The police made the accuser write an apology to Kromah, but he says it is not enough. He says the government must find a way to provide Ebola survivors and their families with protection from hostile community members.
“The most frustrating part is that a personnel of the Ministry of Health told me to go sit at home to observe another 21-day quarantine,” he says. “As I speak to you, I have [been] quarantined for more than four times. That’s 21 days times four. I took myself to the center, I’m aware that Ebola is deadly, that it kills. People don’t need to remind me of what I’ve suffered.”
To make matters worse, Kromah says his landlord has given him an eviction notice. He says the owner of the house in which he lives has not been sympathetic to him. “I feel very disgusted. I have to pray to be able to withstand this, because it’s hard to take,” he says. “Now as I speak to you, I have no job, nowhere to get money. The landlord saw that I lost a lot of people to Ebola, yet she gives me notice to leave the apartment by November 17.”
Kromah’s ordeal began when his sister, a health worker at a clinic in Monrovia, contracted the virus. Kromah says when his sister became sick, their mother helped to care for her and when she died, the family gave her burial rites according to the Islamic tradition. He says days after the burial of his sister, their mother died and they felt it was because she could not bear the loss of her daughter—therefore death from a broken heart. But the chain of death continued in the family after the burial of their mother. Everyone in the family who had close contact with the two dead women became sick. That’s when Kromah says he took matters in his hands and decided the deaths could be Ebola. He says he urged his sick family members to report themselves to the ELWA-2 Ebola Treatment Unit run by Dr. Jerry Brown and his team with help from the aid group Samaritan’s Purse.
“We were five who reported ourselves to the ETU—one died, one of my brothers died and four returned,” he says. “The second batch of seven persons went into the ETU, two died and five returned. The third batch and the fourth batch went in, so all together; we sent four batches of our family members into the ETU just to break the line of transmission.”

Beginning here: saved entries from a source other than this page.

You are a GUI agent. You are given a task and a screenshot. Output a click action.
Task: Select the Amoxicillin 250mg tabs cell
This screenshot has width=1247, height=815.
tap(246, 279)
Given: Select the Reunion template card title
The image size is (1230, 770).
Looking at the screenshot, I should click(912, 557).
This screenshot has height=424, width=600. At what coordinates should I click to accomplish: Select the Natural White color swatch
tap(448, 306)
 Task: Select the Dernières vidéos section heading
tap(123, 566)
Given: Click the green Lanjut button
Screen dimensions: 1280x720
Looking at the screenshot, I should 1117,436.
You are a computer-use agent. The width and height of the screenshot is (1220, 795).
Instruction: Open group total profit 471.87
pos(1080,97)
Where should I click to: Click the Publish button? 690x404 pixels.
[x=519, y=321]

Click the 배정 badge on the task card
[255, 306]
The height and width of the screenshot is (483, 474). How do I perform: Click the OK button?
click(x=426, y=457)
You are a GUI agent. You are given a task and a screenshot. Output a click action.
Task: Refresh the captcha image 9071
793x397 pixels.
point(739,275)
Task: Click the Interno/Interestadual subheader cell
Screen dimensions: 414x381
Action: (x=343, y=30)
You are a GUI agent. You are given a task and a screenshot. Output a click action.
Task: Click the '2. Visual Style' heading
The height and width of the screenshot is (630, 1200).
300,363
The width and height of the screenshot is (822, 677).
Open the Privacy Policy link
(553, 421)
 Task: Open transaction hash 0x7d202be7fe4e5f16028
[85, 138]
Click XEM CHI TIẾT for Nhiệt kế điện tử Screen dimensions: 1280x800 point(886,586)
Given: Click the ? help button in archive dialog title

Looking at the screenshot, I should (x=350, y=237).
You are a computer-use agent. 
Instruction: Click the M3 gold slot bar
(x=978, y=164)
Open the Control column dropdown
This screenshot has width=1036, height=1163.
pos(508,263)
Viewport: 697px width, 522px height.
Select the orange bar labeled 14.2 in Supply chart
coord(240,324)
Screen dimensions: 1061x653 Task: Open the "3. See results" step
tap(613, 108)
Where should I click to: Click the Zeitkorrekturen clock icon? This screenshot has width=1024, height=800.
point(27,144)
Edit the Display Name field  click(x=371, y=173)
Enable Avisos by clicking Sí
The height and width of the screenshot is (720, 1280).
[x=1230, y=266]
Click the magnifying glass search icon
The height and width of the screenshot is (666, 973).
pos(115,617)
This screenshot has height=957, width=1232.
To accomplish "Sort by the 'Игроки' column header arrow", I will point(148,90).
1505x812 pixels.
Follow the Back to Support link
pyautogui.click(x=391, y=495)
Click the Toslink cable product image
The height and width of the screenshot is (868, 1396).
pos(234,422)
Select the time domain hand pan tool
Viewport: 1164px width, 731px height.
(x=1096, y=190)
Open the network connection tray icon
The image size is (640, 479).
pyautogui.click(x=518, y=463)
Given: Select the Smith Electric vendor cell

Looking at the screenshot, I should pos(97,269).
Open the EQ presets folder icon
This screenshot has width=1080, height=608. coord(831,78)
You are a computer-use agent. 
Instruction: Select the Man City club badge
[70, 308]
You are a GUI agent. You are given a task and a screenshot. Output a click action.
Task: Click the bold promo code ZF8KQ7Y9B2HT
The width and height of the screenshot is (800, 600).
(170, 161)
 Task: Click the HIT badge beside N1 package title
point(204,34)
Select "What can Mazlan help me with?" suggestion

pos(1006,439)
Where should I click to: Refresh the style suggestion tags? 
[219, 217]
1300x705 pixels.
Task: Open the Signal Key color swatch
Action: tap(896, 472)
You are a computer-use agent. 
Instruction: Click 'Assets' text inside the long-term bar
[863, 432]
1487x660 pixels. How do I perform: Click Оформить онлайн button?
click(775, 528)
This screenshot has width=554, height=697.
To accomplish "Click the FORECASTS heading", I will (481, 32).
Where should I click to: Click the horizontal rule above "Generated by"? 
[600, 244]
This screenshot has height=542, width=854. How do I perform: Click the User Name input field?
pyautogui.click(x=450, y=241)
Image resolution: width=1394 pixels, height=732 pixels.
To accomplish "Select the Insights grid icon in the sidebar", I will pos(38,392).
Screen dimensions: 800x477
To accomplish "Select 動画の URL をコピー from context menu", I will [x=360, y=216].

He says that while he was in isolation after he lost his sister, mother, and eldest brother, the brother’s family may have infected his family. “When my brother died of Ebola, his wife and children went into the West Point Holding Center,” he says. “But when patients broke out of the West Point Holding Center they came to our house, they mingled with my family behind my back.”
He says upon his release from the ETU he sent his wife and children in, but lost her and their eight-month-old baby to the disease. Kromah says he has suffered post-traumatic stress disorder and he feels he did not contract Ebola even though he was showing all signs and symptoms of the disease before going into the ETU, where he was treated for eight days.
At that time, Liberia was still struggling with the infrastructure to meet the demands of patients as they poured into the ELWA-2, which was then the only ETU in Monrovia and it took four days to get a lab result. Kromah’s first lab result got lost in translation while the second and third came back negative, according to doctors, thus leaving him with the impression that he did not have Ebola. But doctors who treated him feel otherwise.
“We all felt he was positive. The lab technician took his blood sample to the Harbel lab but we never got the result,” says Brown, who treated Kromah’s entire family. “Second lab, third lab results came back negative. We never concluded he didn’t have Ebola. Clinically, we think he had Ebola because all of his children and his wife had the virus.” Brown says Kromah’s wife, his elder son, and his baby died of the virus. He says there were a lot of cases like Kromah, which were undecided because of the lack of capacity to deal with specimens and they, like Kromah, believe they did not contract Ebola, but the reality from the signs and symptoms means they did.
Another Ebola survivor, Amos Payne, of the Duala Community in Monrovia, says his community has made a huge difference in his life because of the way they accepted him back after he was released from the ETU. “My neighbors appreciated me and welcomed me back to the community. I met many of my friends,” he says.
His fiancée, Natasha Folley, says she and the children are happy that Payne is back.
“I feel fine now that he is home. I was very worried about him. I didn’t know whether he would survive Ebola,” she says. Unlike Payne, Kromah continues to struggle to be accepted in his community and does not know when the stigmatization will end.